In a first class woodworking shop, the craftsman merely pulls the trigger on his power tool and the dust collection system turns on, too, thanks to a device called a current sensing switch.

OK, so my shop is just a tad less than first class, but I still needed to do something about sawdust.

Step 1: The Way It Was...

In order to keep the depth of sawdust on my tools to a minimum, I have repeatedly tried to use my shop vac to suck up dust from my stationary tools. The biggest problem with this idea was that I needed my shop vac for a lot of things so my miter saw usually just blew sawdust into the air.

I had often thought of using an old Electro Lux vacuum as a dedicated dust collector but I never got around to it because the end of the suction hose was much smaller than the saw output.

Eventually, I pulled the vacuum down from the attic and began connecting various hoses and PVC fittings into something that connected my vacuum to the mitre saw. This consisted of a 6 foot hose section from an automatic pool cleaner, 2 45 degree couplings, a short piece of PVC pipe, and some electrical tape.

Once I got the vacuum plumbed to the saw, I still had a slight problem: I had to turn it on and off. Very often, I just use the saw for one or two quick cuts. So why bother to turn on the vac? Easy for me to say, until the dust on everything gets annoying. So I decided to do something.

Step 2: Automatic?

On a scale of costs tools and accessories, a little over $30 for a current sensing switch to turn my vac on and off when I used the saw is cheap enough. Except I would rather spend twice as much money and 4 times as long to make something that works something like the original than buy it.

It wasn't hard to decide on leaving the vacuum switch in the on position and using another switch to turn on the power to both tools at the same time.

Switch off, everything off. Switch on, pull trigger, both on. Simple but I confess only automatic in the sense that when the switch is turned on, current automatically flows.

Still, it works pretty well.

Step 3: How to Do It...

Parts:
1 - 115 volt receptacle
1 - SPST switch
1 - square wiring box
1 - cover for " with cutouts for
receptacle and switch

Length of flexible electrical cable to suit, 2 conductor with ground, capable of handling saw and vac load
Plug for cable
Screws, wall anchors, etc..


Wiring:

The short extension cord will plug into a nearby receptacle. IMPORTANT: It must have a current handling ability sufficient for your tool so check on that first.

The wiring will be routed as follows: white wire to bright screw on receptical, green wire to ground screw on switch, then to ground screw on receptical, black wire to one screw on switch and from second screw to brass colored screw on receptical.

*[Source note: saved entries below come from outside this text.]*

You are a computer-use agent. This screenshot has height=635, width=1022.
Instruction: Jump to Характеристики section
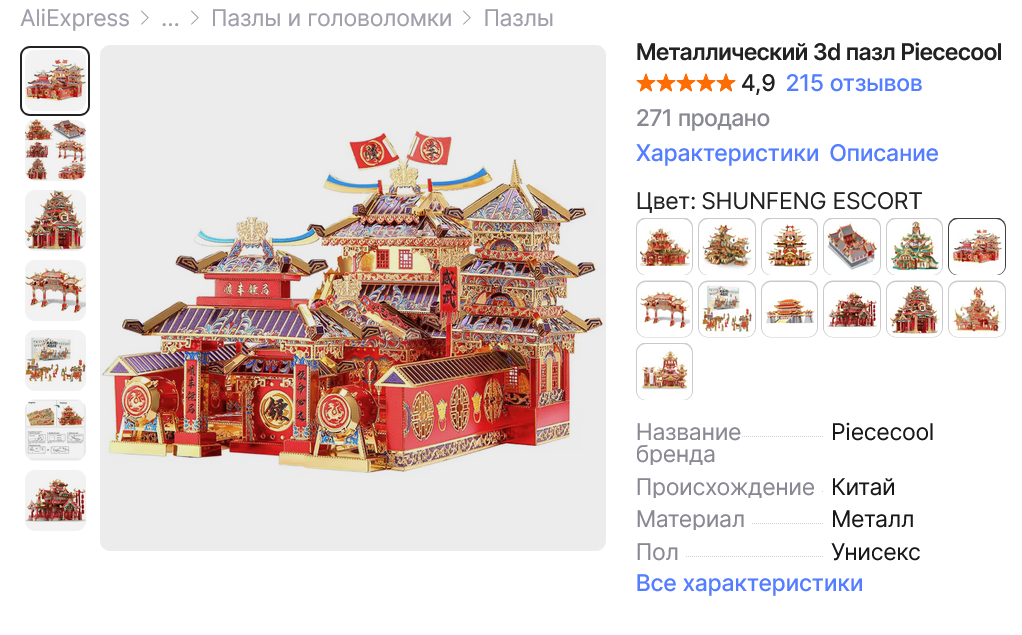tap(727, 153)
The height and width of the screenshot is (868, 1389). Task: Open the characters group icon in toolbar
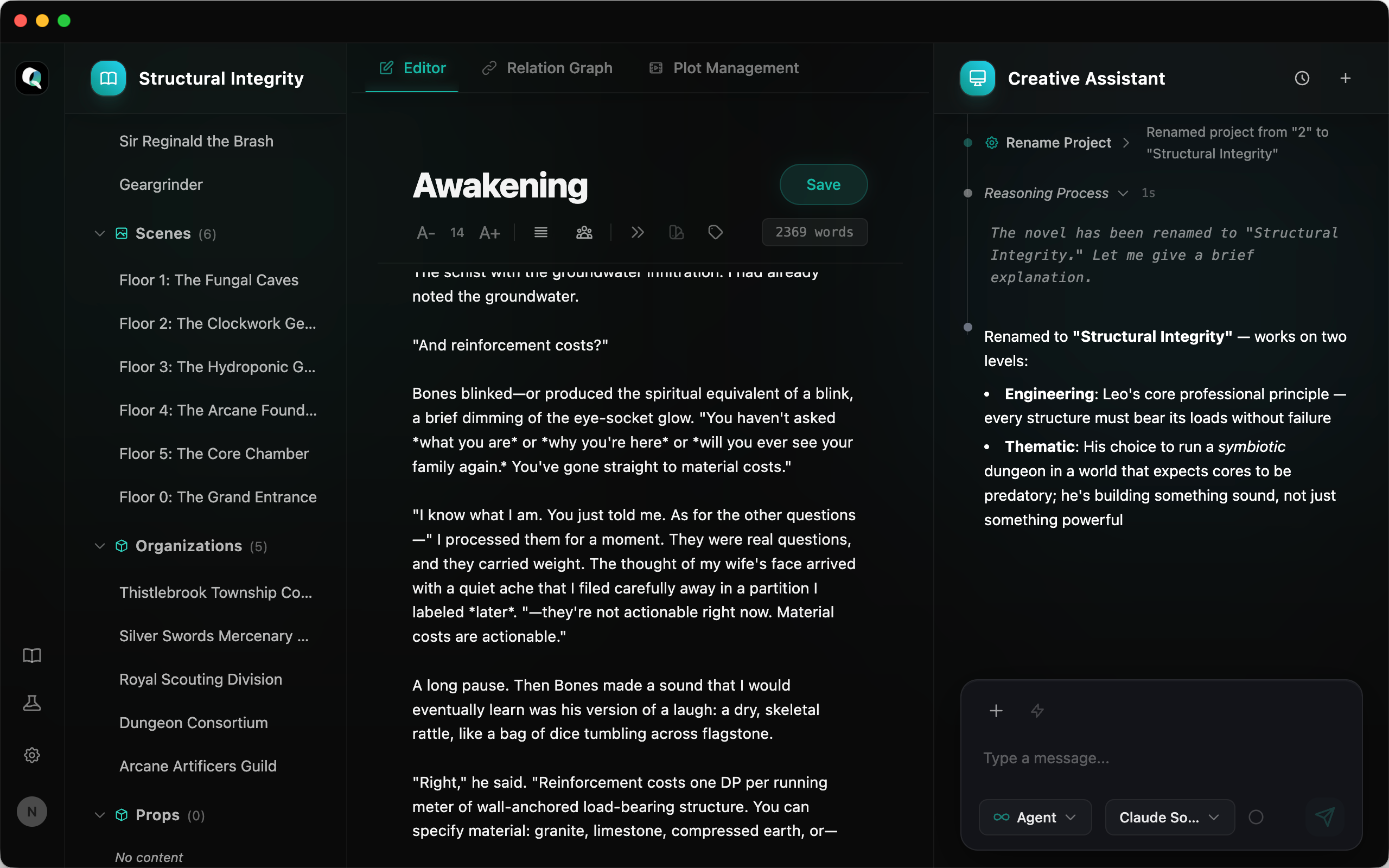pos(584,233)
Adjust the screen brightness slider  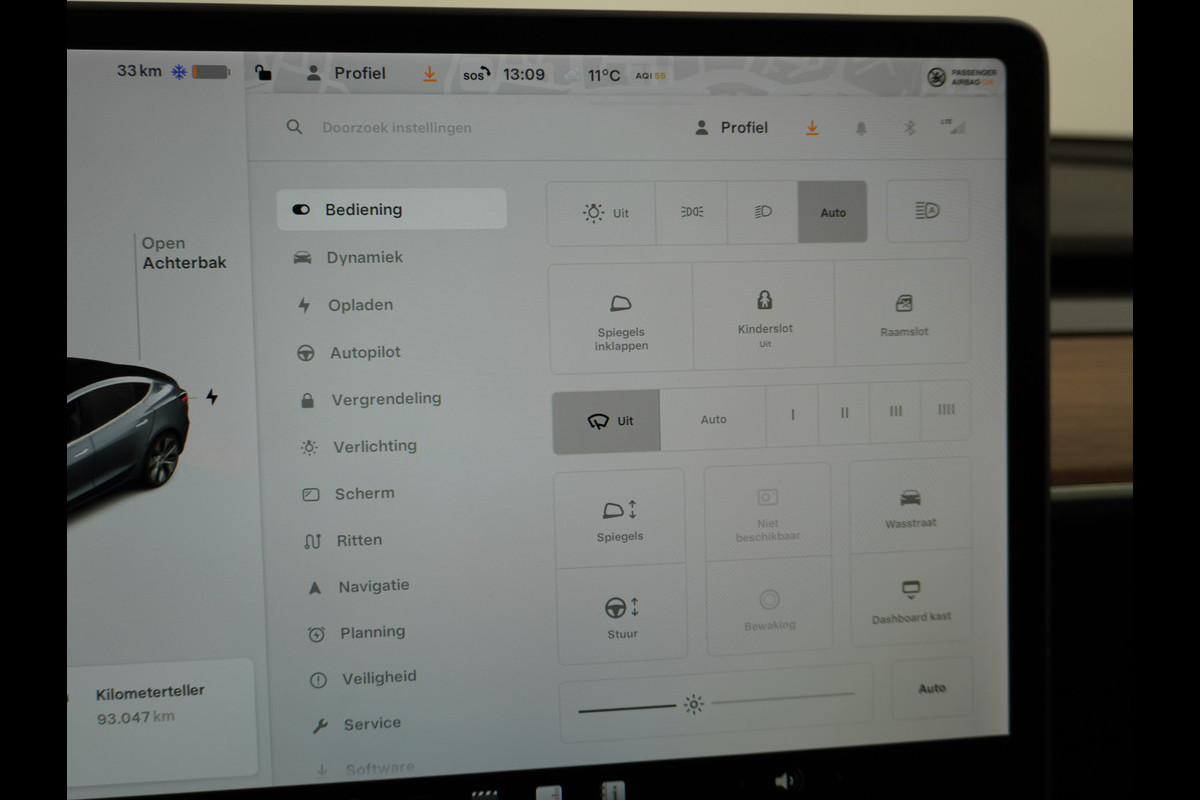tap(715, 702)
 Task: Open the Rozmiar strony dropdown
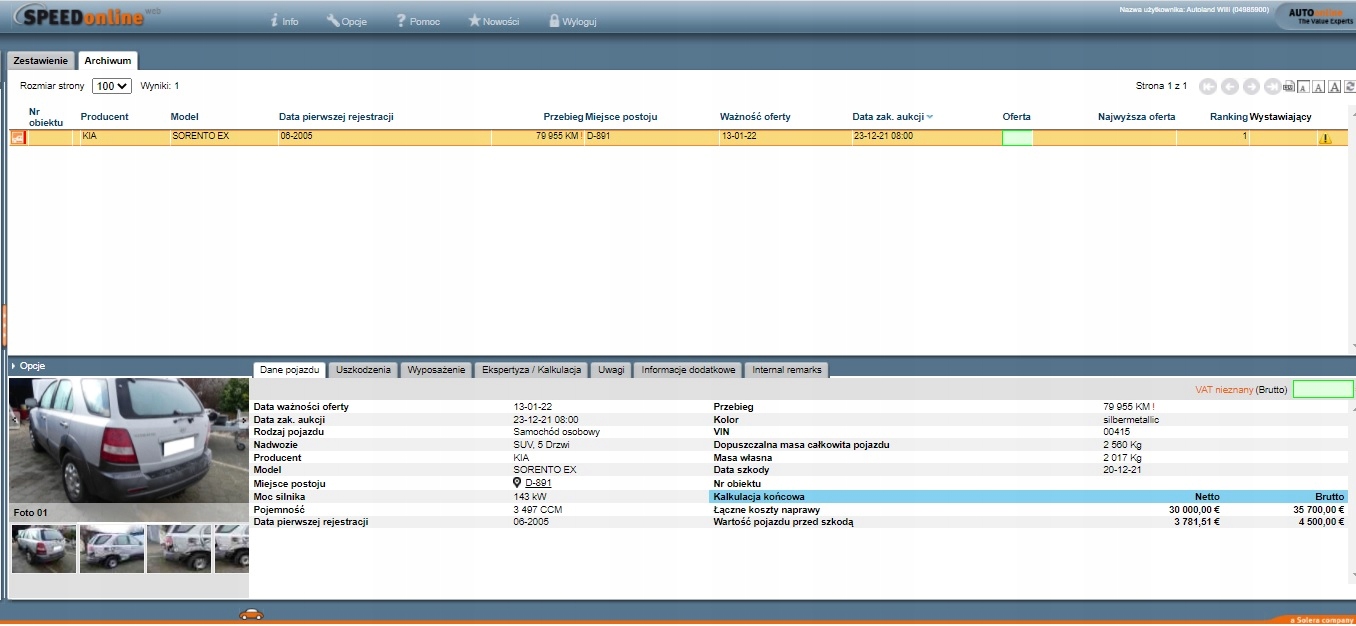point(112,87)
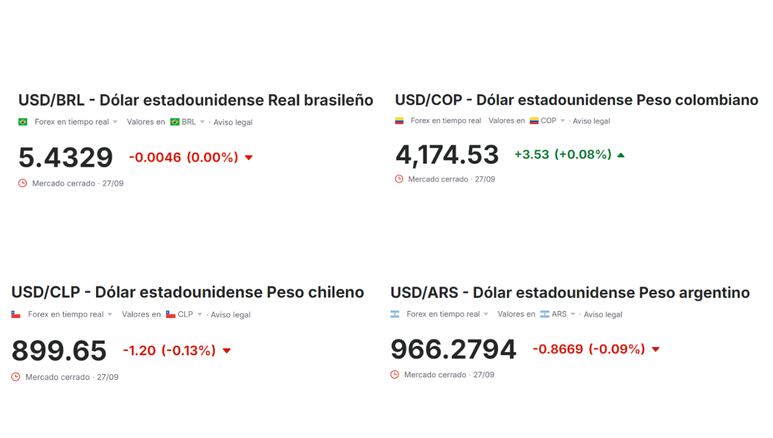Click the red down arrow next to USD/BRL change
This screenshot has width=773, height=438.
pyautogui.click(x=249, y=158)
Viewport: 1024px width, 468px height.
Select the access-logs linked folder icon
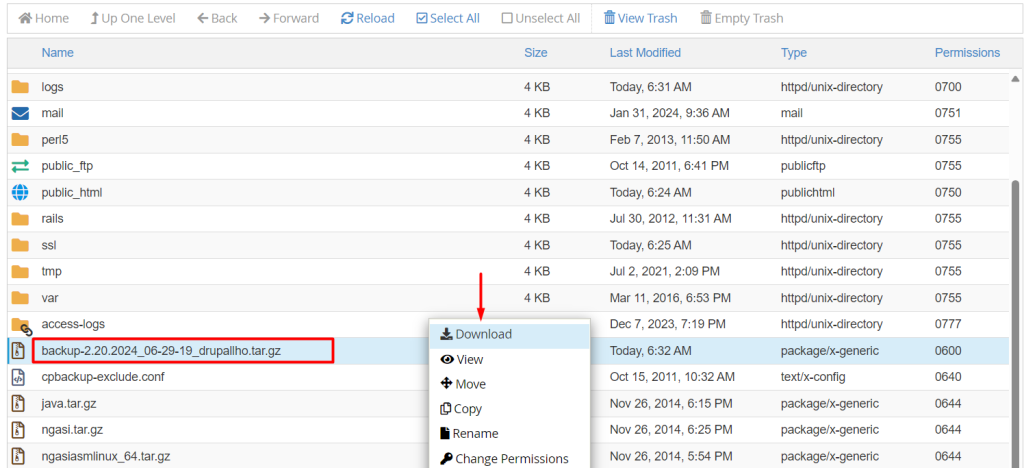(20, 325)
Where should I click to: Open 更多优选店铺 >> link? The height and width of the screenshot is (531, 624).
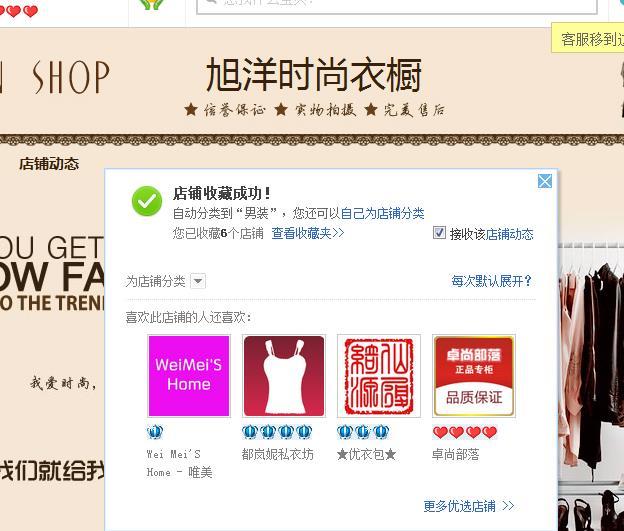[469, 506]
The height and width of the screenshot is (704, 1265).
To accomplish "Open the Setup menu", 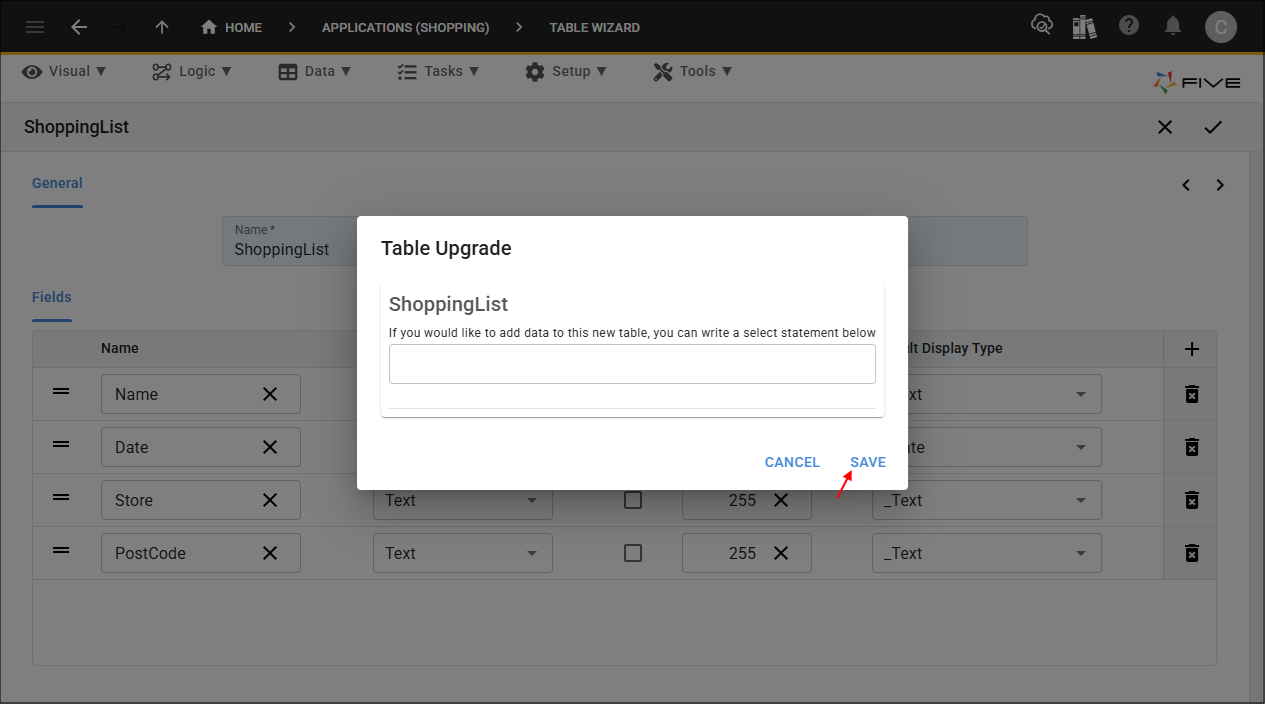I will (566, 71).
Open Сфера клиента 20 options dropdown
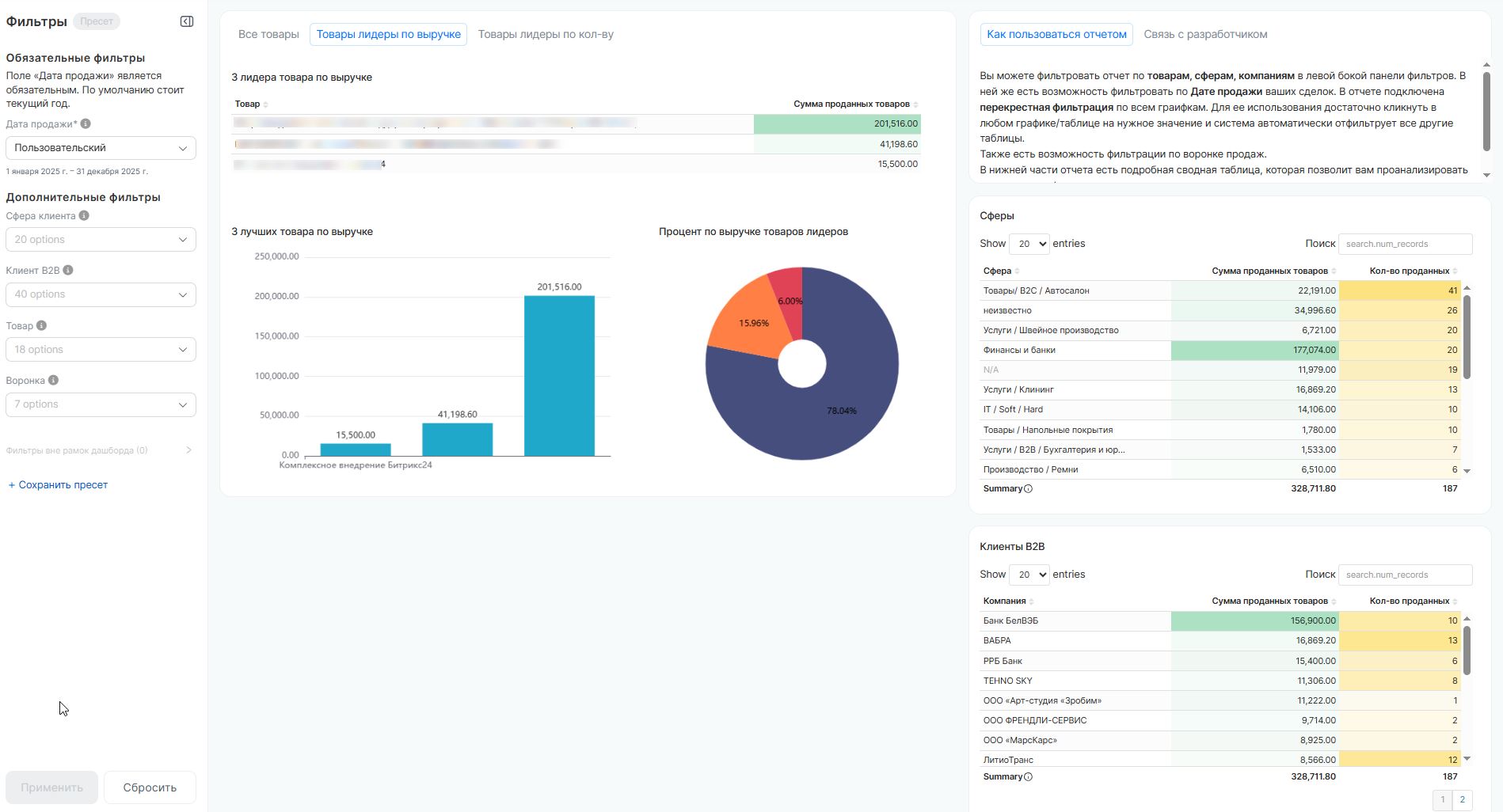Image resolution: width=1503 pixels, height=812 pixels. (101, 240)
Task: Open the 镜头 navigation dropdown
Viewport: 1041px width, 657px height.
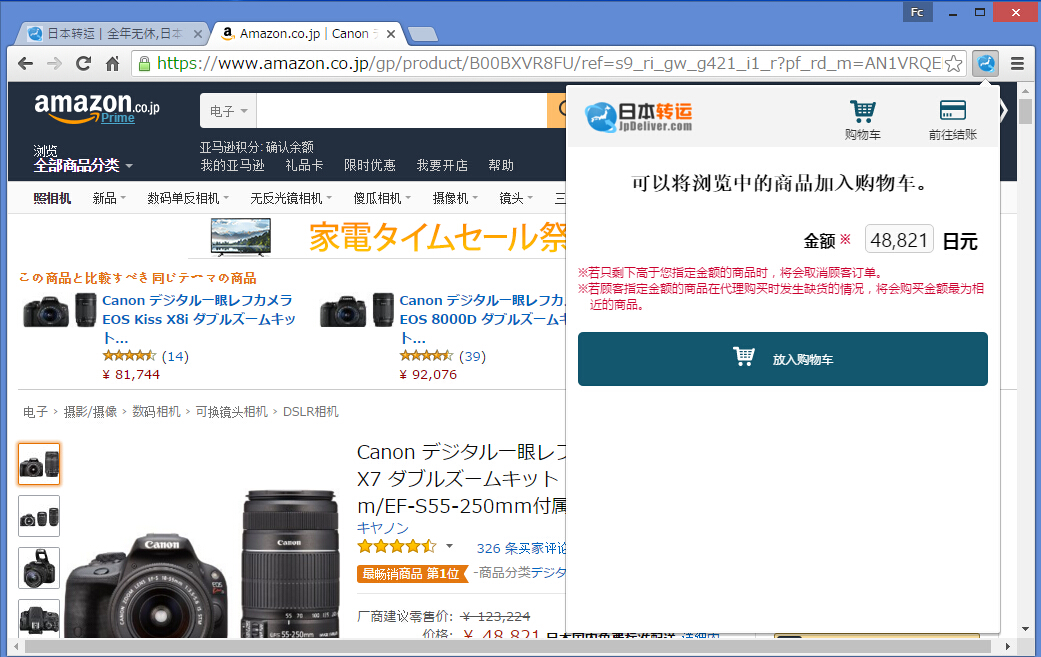Action: (x=514, y=199)
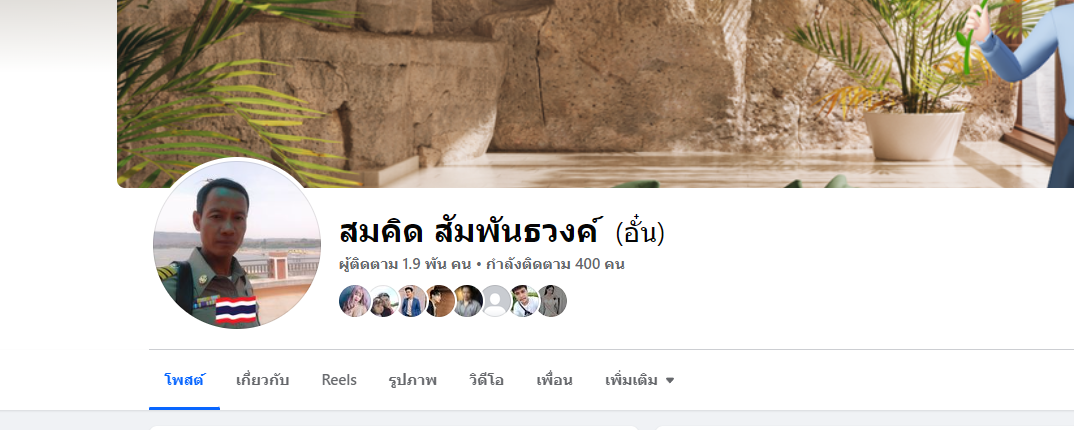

Mount the completed switch near your power tool and plug in your vac and tool. Turn on your vac switch. Your saw won't run (a safety feature, too) until the switch is on, and then the vac comes on, too. Automatically.

This is a simple project for anyone with a modicum of electrical experience. Safety wise, never fail to observe all safety guidelines; do everything you should and nothing you shouldn't.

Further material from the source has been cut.